If so, could you please send it to me?
Thanks.
She knows me quite well -- and I used to read her very well-written columns in various Nepali newspapers some years ago.
******
BTW, to be a lawyer in Nepal, you have to pass a bar exam.
To be a medical doctor, you have to pass a similar professional exam.
But to be a journalist, you do NOT need to pass any sort of a professional exam. There is no 'gate-keeping' exam of any sort in journalism, even in America, the bastion of free press.
This means that the profession of journalism has a low barrier to entry: anyone from Paramendra Bhagat to random Sajha posters can
claim to be jounalists, and they will be correct.

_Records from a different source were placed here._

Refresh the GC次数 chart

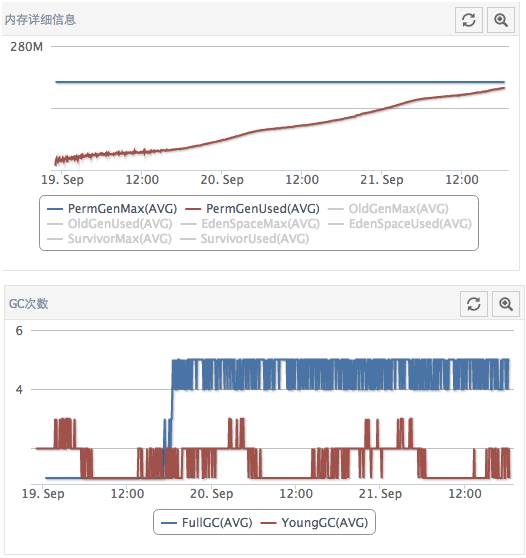(x=474, y=304)
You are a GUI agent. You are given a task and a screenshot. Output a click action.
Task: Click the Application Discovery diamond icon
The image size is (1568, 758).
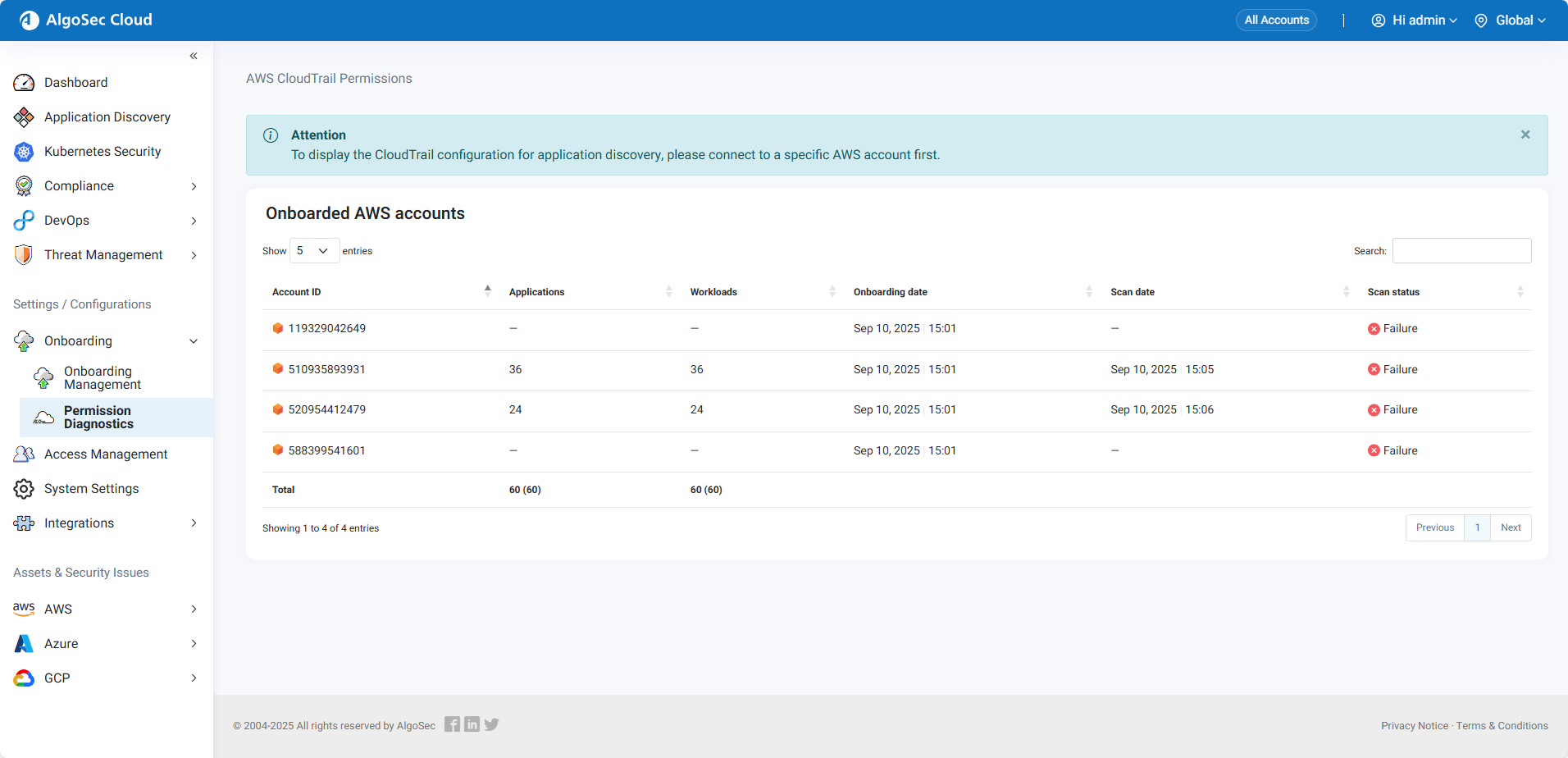pyautogui.click(x=24, y=117)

And I think that's actually a very good thing, for more people there are writing publicly, the merrier it will be for all in terms of ideas and entertainment.
My view is that: Journalism MUST remain an open-to-all profession, regardless of whether people write for the New York Times or post occasionally on Sajha.
Anyone who works hard, thinks well, writes well can be a journalist. Journalism must remain an idea- and fact-driven profession -- to be pursued wither full-time or part-time by anyone who is interested -- and NOT be an academic credential-obsessed or even an institution-affiliated professional society.
Viewed this way, in this age of mass media driven by the Internet, anyone CAN be a journalist anywhere.
That said, just because anyone can be a journalist, that does NOT mean that personal and professional success as a journalist is guaranteed to all. It isn't.